Setup MySQL for Sqoop
To have MySQL working with Sqoop, there are few extras steps to perform.
First, we need to copy the mysql-connector-java.jar file to /var/lib/sqoop/:
sudo cp /usr/share/java/mysql-connector-java.jar /var/lib/sqoop/
If we want to use Sqoop within HUE, we also need to have a copy for the mysql-connector-java.jar file in HDFS:
hadoop fs -copyFromLocal /usr/share/java/mysql-connector-java.jar /user/ubuntu
Next we need to update the mysqld.cnf file in /etc/mysql/mysql.conf.d/:
sudo nano /etc/mysql/mysql.conf.d/mysqld.cnf
Find the following line:
bind-address = 127.0.0.1
And comment it out:
#bind-address = 127.0.0.1
Save the modification and exit nano.
Now we can restart MySQL service using:
sudo service mysql restart
Create a MySQL user
Download the movielens database
wget https://s3-us-west-1.amazonaws.com/julienheck/hadoop/6_data_ingestion/mysql/movielens.sql
In the terminal, type in the following command to login to MySQL:
mysql -u root -p
You will be prompted to enter your root password that you created during MySQL installation.
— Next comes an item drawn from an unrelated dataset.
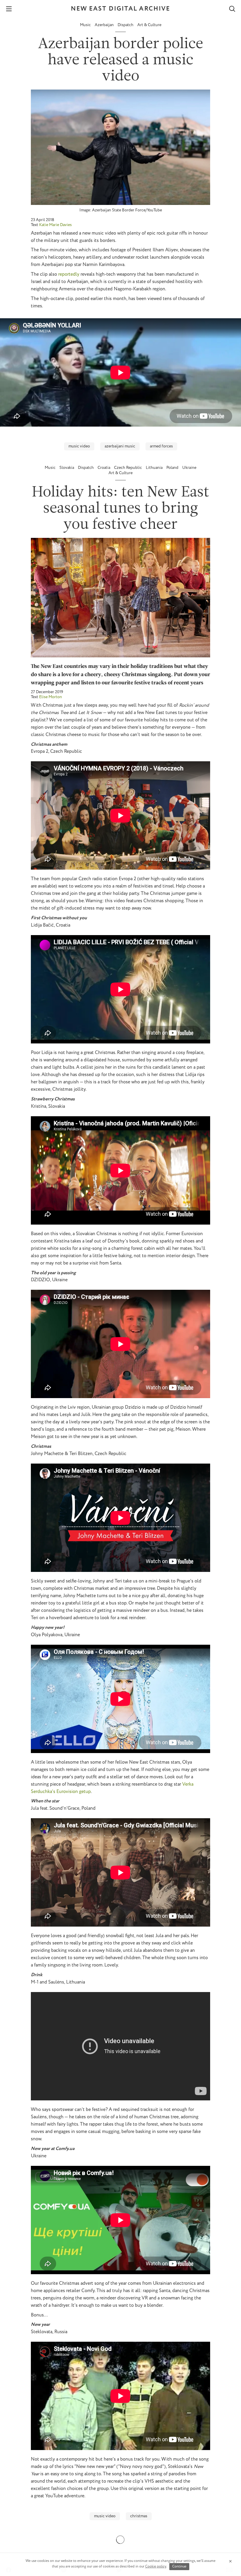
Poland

Once log in, enter the following command to create a new user:
CREATE USER [user name]@'localhost' IDENTIFIED BY [password];
Which can be for example:
CREATE USER 'ubuntu'@'localhost' IDENTIFIED BY 'ubuntu';
Next, create the movielens database using the movielens.sql code downloaded previously:
CREATE DATABASE movielens;
USE movielens;
SOURCE movielens.sql;
We can grant all privileges on a certain database for all hosts to this newly created user using the following command:
GRANT ALL PRIVILEGES
ON [database name].*
TO 'ubuntu'@'%'
IDENTIFIED BY 'ubuntu';
Which in our case can be:
GRANT ALL PRIVILEGES
ON movielens.*
TO 'ubuntu'@'%'
IDENTIFIED BY 'ubuntu';
This will allow us to use this user with our Sqoop commands for that particular database.